Extracted information

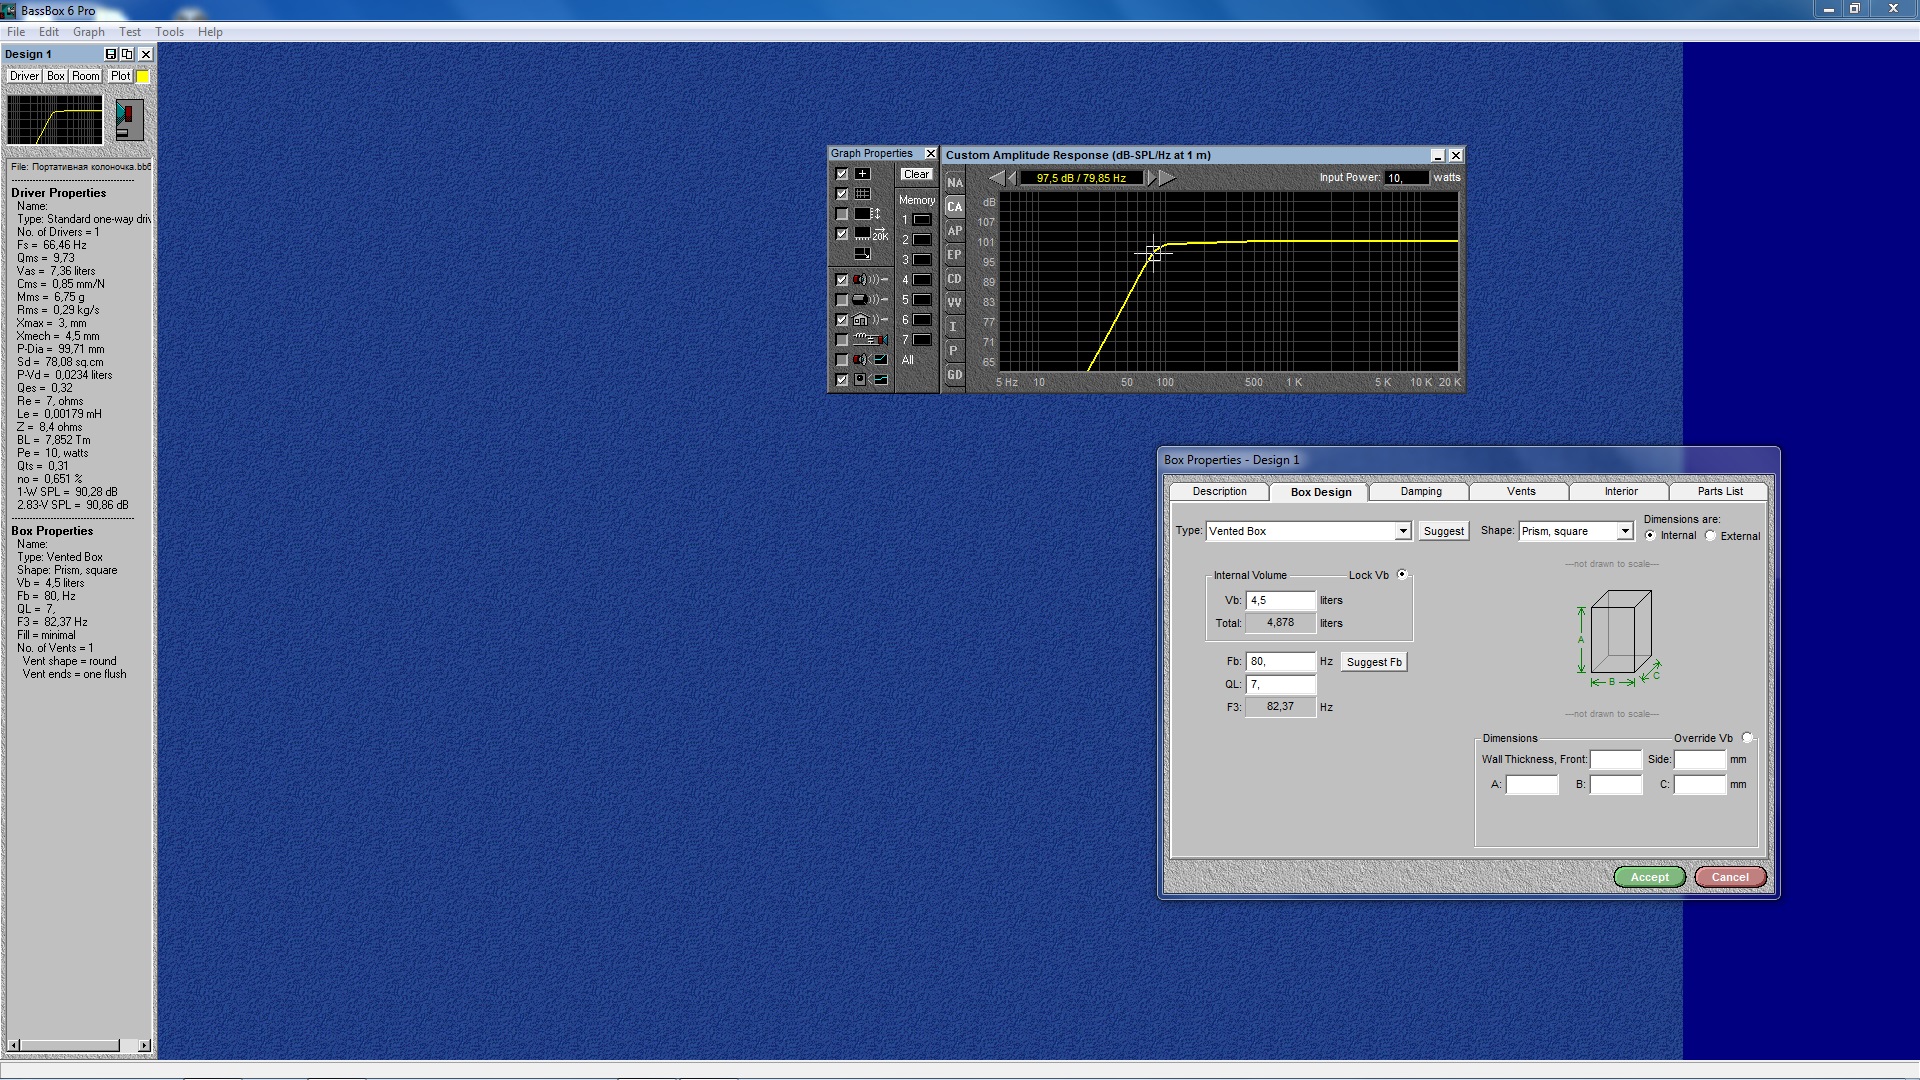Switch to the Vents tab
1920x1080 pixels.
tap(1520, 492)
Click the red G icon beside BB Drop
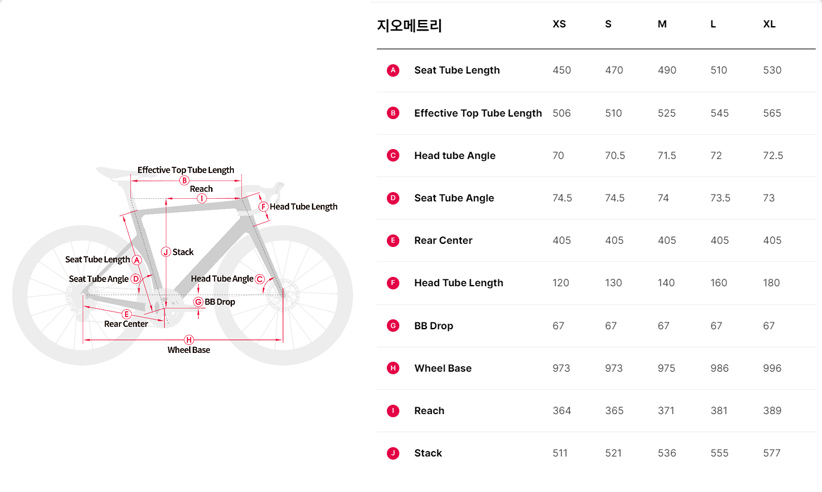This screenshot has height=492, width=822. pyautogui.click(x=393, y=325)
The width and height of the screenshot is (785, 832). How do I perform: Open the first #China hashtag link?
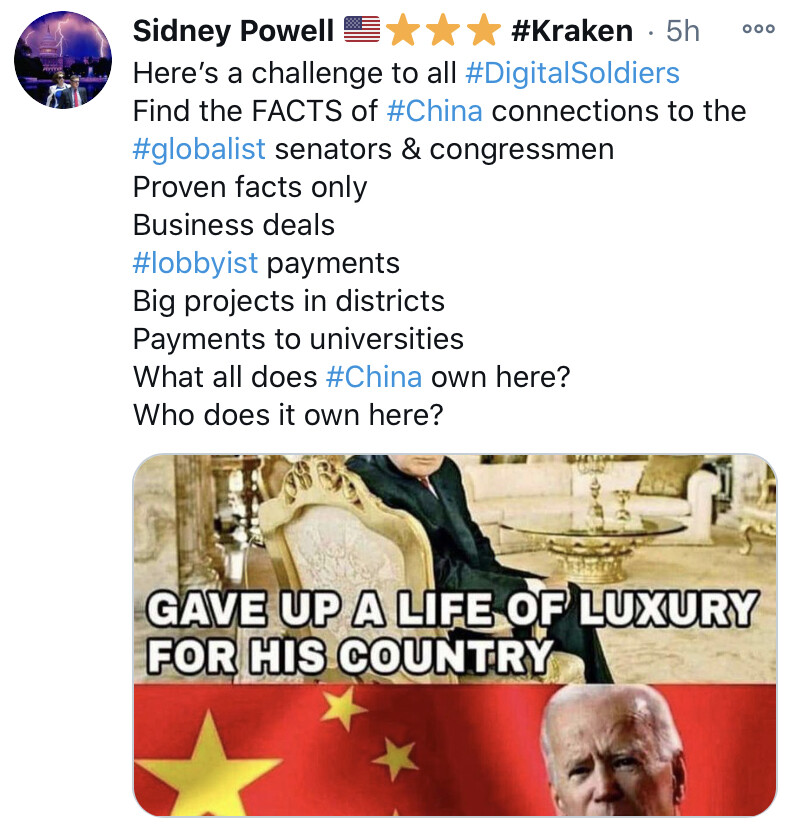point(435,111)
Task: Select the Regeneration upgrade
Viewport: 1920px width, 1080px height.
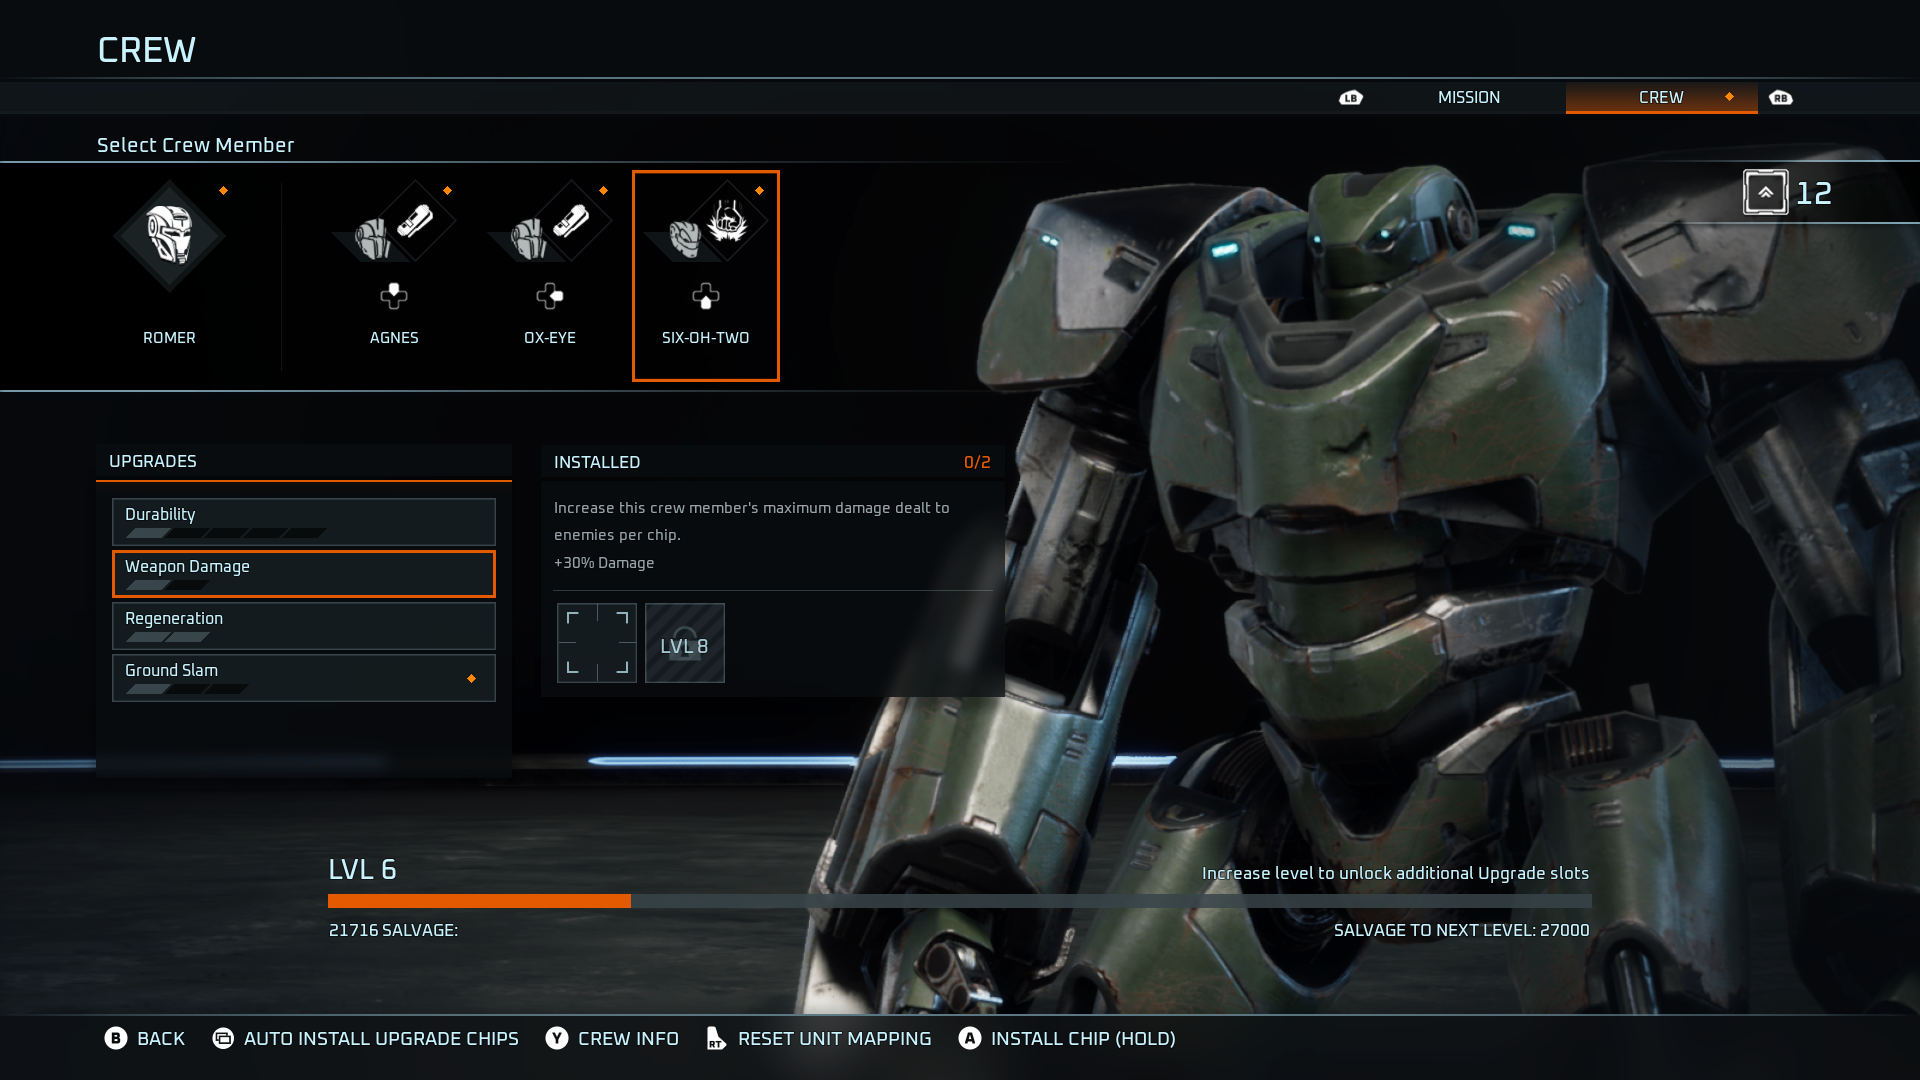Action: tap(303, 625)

What is expected
Reproduce the records verbatim, starting at the line that contains "Click the red G icon beside BB Drop" and continuing through the last line of the records. Omit the pictures.

Task answer
Click the red G icon beside BB Drop
This screenshot has height=492, width=822. pyautogui.click(x=393, y=325)
The width and height of the screenshot is (785, 832). How do I perform: Open the first #China hashtag link?
point(435,111)
Task: Select the Regeneration upgrade
Viewport: 1920px width, 1080px height.
Action: tap(303, 625)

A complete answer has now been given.